→ **Travail demandé**
Recopiez intégralement la critique de La Croisière du Navigator ci-dessous, sans y changer un seul mot.

→ **Texte cité**
= = = =

Menu
Critique de film
Le film
Affiche du film

La Croisière du Navigator

(The Navigator)

L'histoire

À la suite d’un concours de circonstances, un jeune homme richissime et oisif se retrouve seul, avec la jeune femme qu’il aime mais qui ne l’aime pas, sur un paquebot à la dérive, le Navigator. Ces jeunes gens élevés dans du coton vont devoir se débrouiller par leurs propres moyens s’ils veulent survivre, d’autant plus qu’ils ont la mauvaise surprise de découvrir que les habitants de l’île où ils pensaient trouver le terme de leurs mésaventures se révèlent être des cannibales.

Analyse et critique

Au générique du Navigator, « Directed by Buster Keaton and Donald Crisp », mais, comme pour d’autres films « de » Keaton, on ne saura jamais exactement qui a fait quoi. Dans ses mémoires - qu’il n’a d’ailleurs pas écrits lui-même... -, Keaton raconte qu’il avait engagé Crisp pour mettre en scène les épisodes purement dramatiques, mais que celui-ci avait eu la mauvaise idée de vouloir diriger aussi, alors qu’il n’avait aucun sens du timing, les séquences comiques. Keaton n’en dit pas plus, mais, selon certaines sources, une fois le tournage officiellement « terminé », il ne se priva pas, libéré de son envahissant coréalisateur, de faire un certain nombre de reshoots. Où il apparait, une fois de plus, que l’histoire en général et l’histoire du cinéma en particulier ne sauraient être des sciences exactes.

= = = =

→ **Matériel**
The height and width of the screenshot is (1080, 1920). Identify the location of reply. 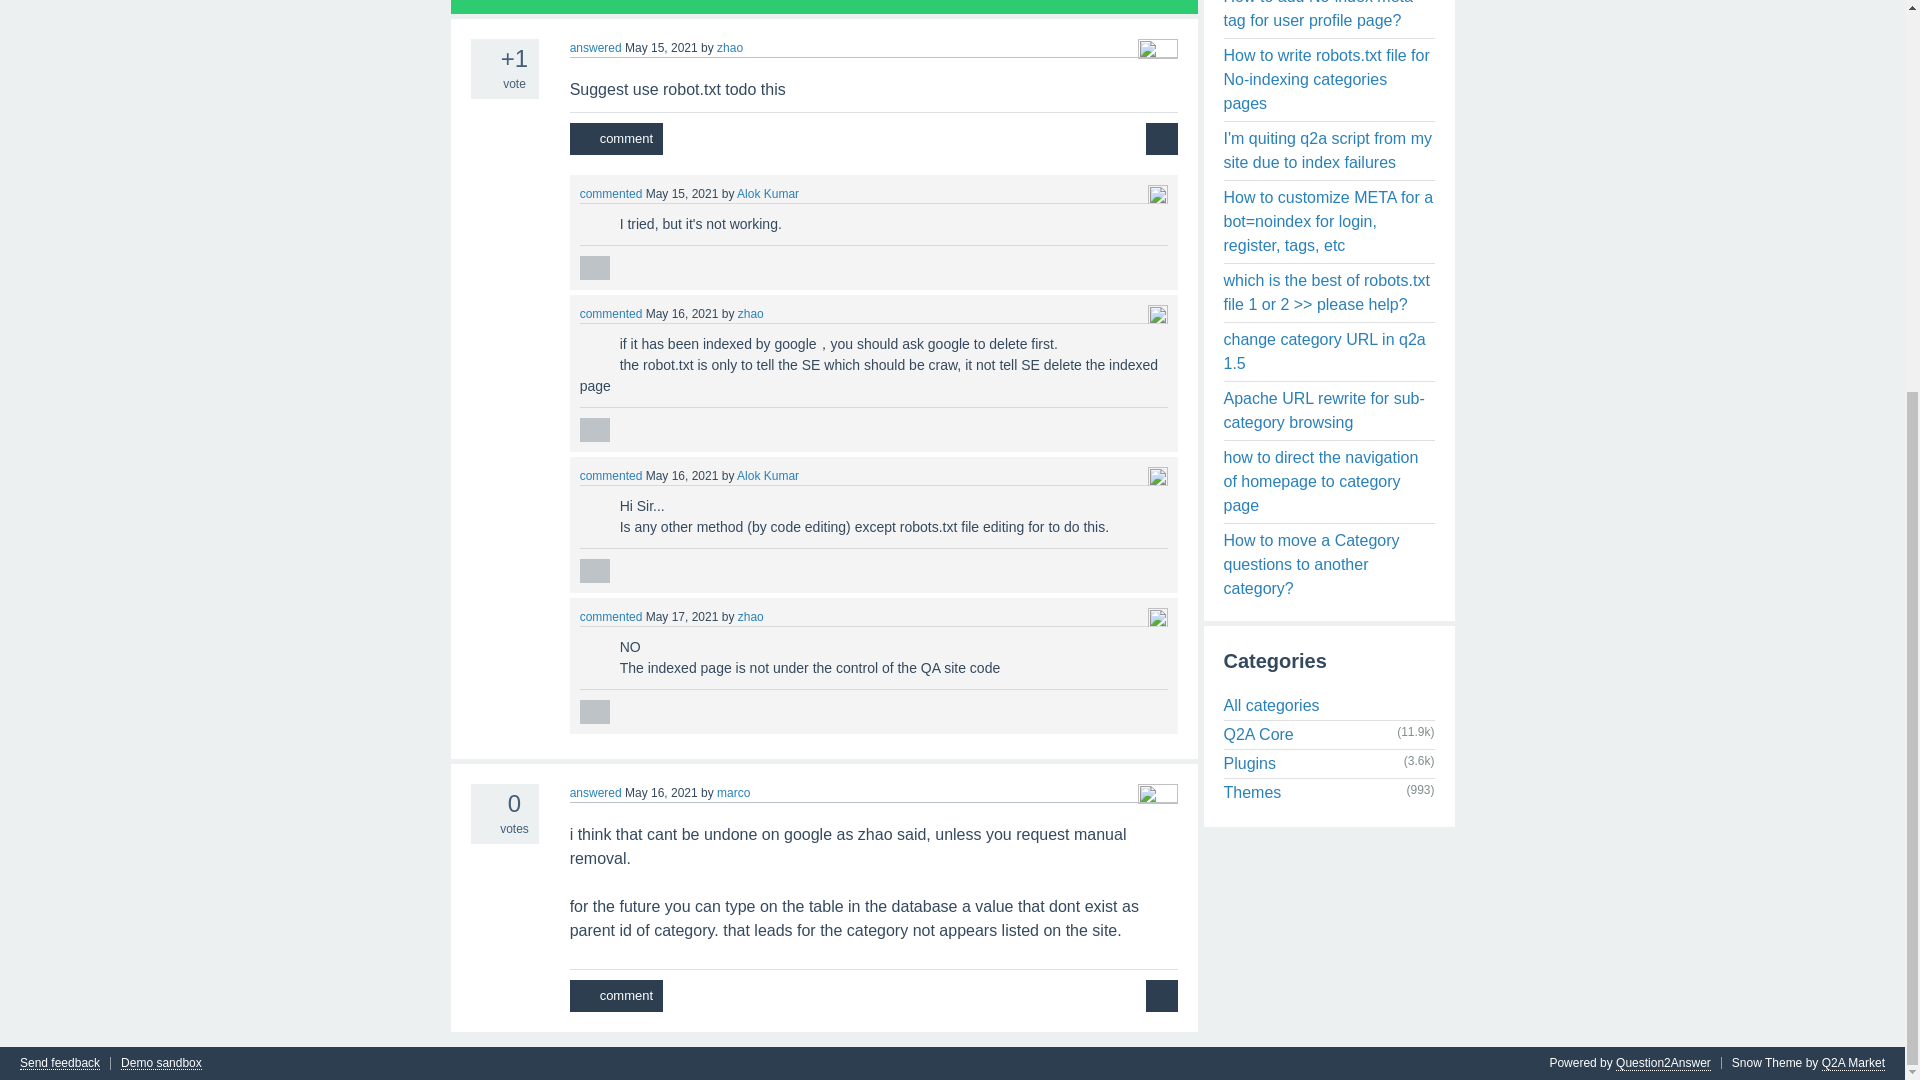
(594, 267).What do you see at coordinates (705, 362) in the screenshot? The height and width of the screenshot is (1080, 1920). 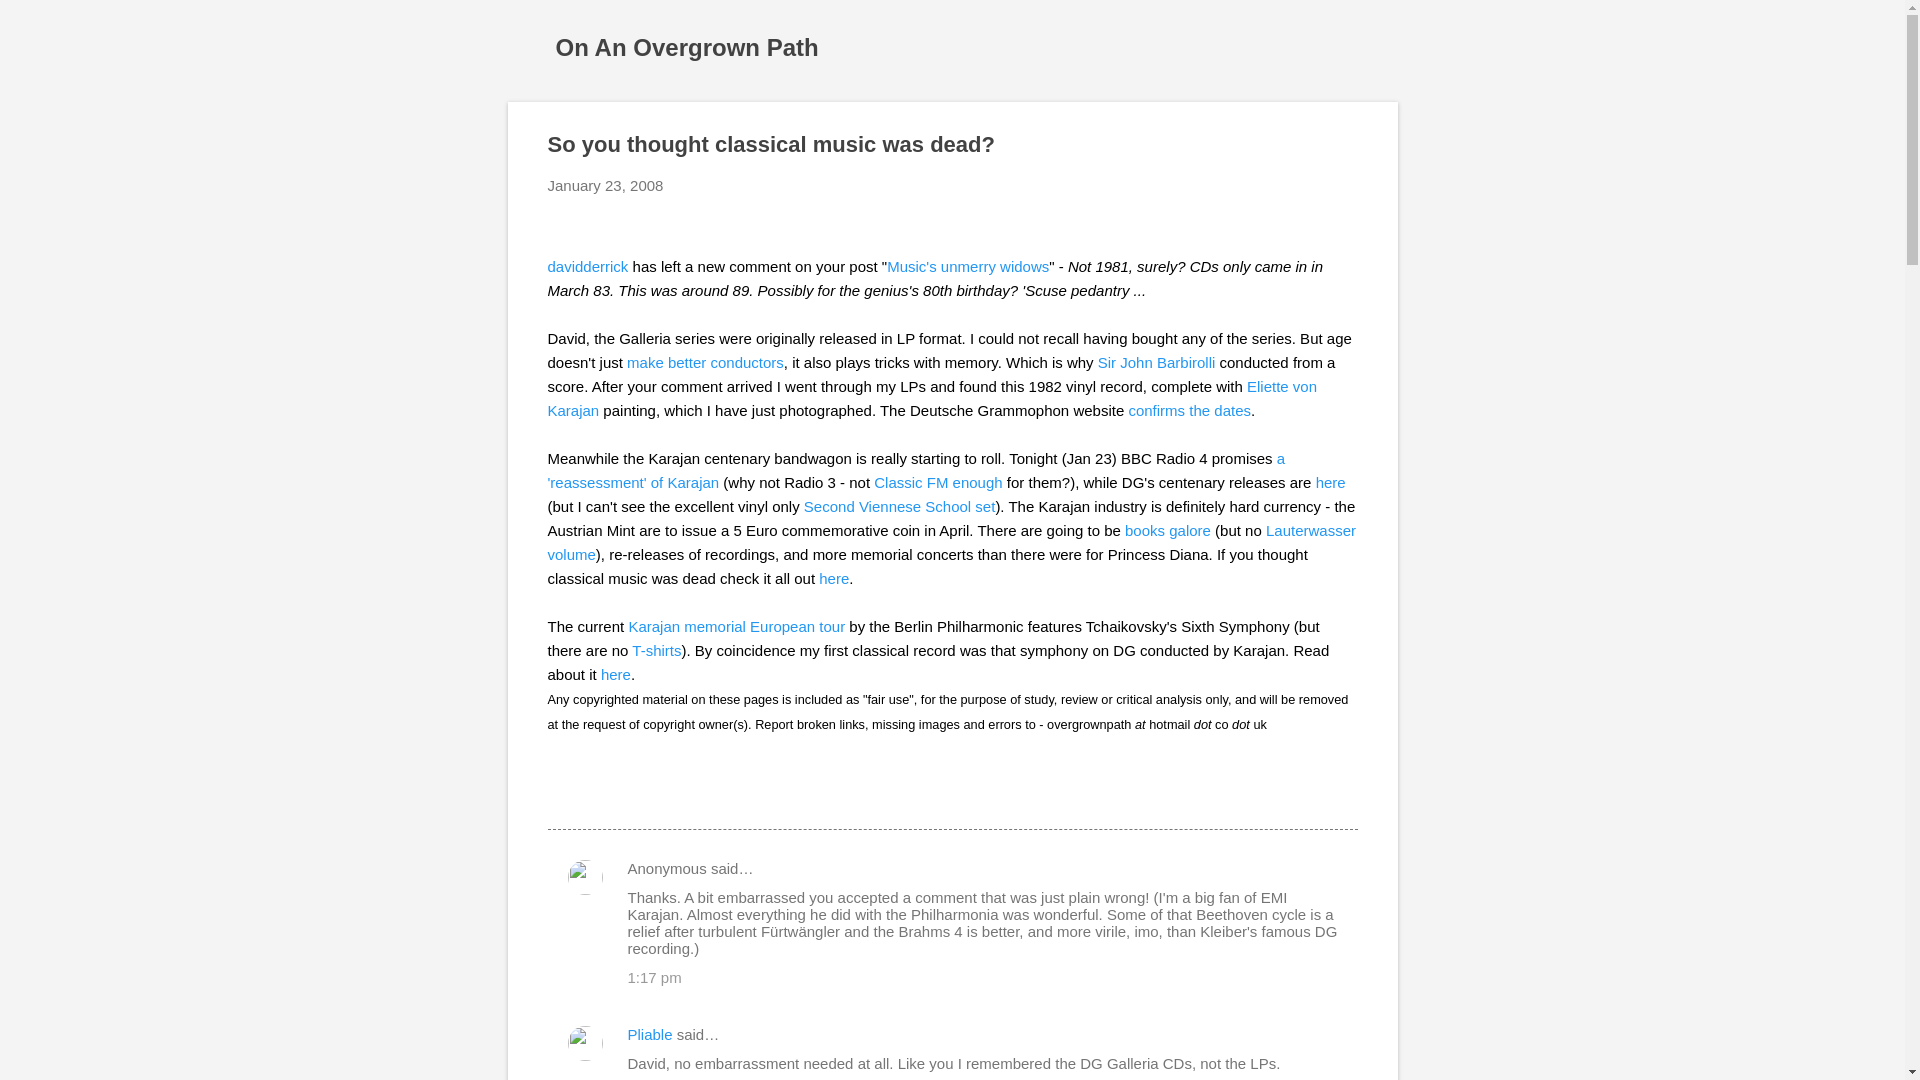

= = = =

→ **Réponse rédigée**
Menu
Critique de film
Le film
Affiche du film

La Croisière du Navigator

(The Navigator)

L'histoire

À la suite d’un concours de circonstances, un jeune homme richissime et oisif se retrouve seul, avec la jeune femme qu’il aime mais qui ne l’aime pas, sur un paquebot à la dérive, le Navigator. Ces jeunes gens élevés dans du coton vont devoir se débrouiller par leurs propres moyens s’ils veulent survivre, d’autant plus qu’ils ont la mauvaise surprise de découvrir que les habitants de l’île où ils pensaient trouver le terme de leurs mésaventures se révèlent être des cannibales.

Analyse et critique

Au générique du Navigator, « Directed by Buster Keaton and Donald Crisp », mais, comme pour d’autres films « de » Keaton, on ne saura jamais exactement qui a fait quoi. Dans ses mémoires - qu’il n’a d’ailleurs pas écrits lui-même... -, Keaton raconte qu’il avait engagé Crisp pour mettre en scène les épisodes purement dramatiques, mais que celui-ci avait eu la mauvaise idée de vouloir diriger aussi, alors qu’il n’avait aucun sens du timing, les séquences comiques. Keaton n’en dit pas plus, mais, selon certaines sources, une fois le tournage officiellement « terminé », il ne se priva pas, libéré de son envahissant coréalisateur, de faire un certain nombre de reshoots. Où il apparait, une fois de plus, que l’histoire en général et l’histoire du cinéma en particulier ne sauraient être des sciences exactes.